Group related tests in classes:

class TestJSONHandler:
    """Tests for JSON file handler."""

    def test_can_handle_json_files(self) -> None:
        """Test JSON file detection."""
        # Test implementation

    def test_validates_json_syntax(self) -> None:
        """Test JSON syntax validation."""
        # Test implementation

Writing Tests

Unit Tests

Unit tests verify individual components in isolation using mocks for dependencies.

Example:

from unittest.mock import Mock, patch
import pytest

def test_github_comment_extraction() -> None:
    """Test GitHub comment extraction with mocked API."""
    with patch('review_bot_automator.integrations.github.requests.get') as mock_get:
        mock_get.return_value.json.return_value = {"comments": []}

        extractor = GitHubCommentExtractor("owner", "repo", 123)
        comments = extractor.fetch_pr_comments()

        assert comments == []
        mock_get.assert_called_once()

Integration Tests

Integration tests verify that components work together correctly.

Example:

def test_end_to_end_conflict_resolution(tmp_path: Path) -> None:
    """Test complete conflict resolution workflow."""
    # Setup test files
    test_file = tmp_path / "config.toml"
    test_file.write_text('key = "value"')

    # Create resolver
    resolver = ConflictResolver()

    # Create changes
    changes = [
        Change(path=str(test_file), content='key = "new_value"', ...)
    ]

    # Detect and resolve conflicts
    conflicts = resolver.detect_conflicts(changes)
    results = resolver.resolve_conflicts(conflicts)

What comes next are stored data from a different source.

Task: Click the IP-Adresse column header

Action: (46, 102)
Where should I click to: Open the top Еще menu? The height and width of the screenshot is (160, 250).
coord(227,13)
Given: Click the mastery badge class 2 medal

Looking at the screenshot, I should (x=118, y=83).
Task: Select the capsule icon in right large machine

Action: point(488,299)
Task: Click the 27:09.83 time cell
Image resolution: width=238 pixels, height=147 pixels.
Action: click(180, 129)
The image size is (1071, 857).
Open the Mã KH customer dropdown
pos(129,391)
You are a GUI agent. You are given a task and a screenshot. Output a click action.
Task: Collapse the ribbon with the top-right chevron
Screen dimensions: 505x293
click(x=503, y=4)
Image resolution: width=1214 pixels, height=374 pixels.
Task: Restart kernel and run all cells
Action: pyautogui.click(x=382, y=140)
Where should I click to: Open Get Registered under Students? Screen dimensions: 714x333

    assert len(results) > 0

Security Tests

Security tests verify attack prevention and input validation.

Example:

def test_rejects_path_traversal() -> None:
    """Test that path traversal attempts are rejected."""
    handler = JsonHandler()

    # Path traversal should be rejected
    result = handler.apply_change(
        "../../../etc/passwd",
        '{"key": "value"}',
        1, 1
    )

    assert not result, "Path traversal should be rejected"

Using Subtests

Subtests allow you to run multiple test cases within a single test method, with each case reported independently.

When to Use Subtests

Use subtests when:

  • Testing the same logic with multiple input variations

  • You have a dynamic list of test cases (e.g., from a file or API)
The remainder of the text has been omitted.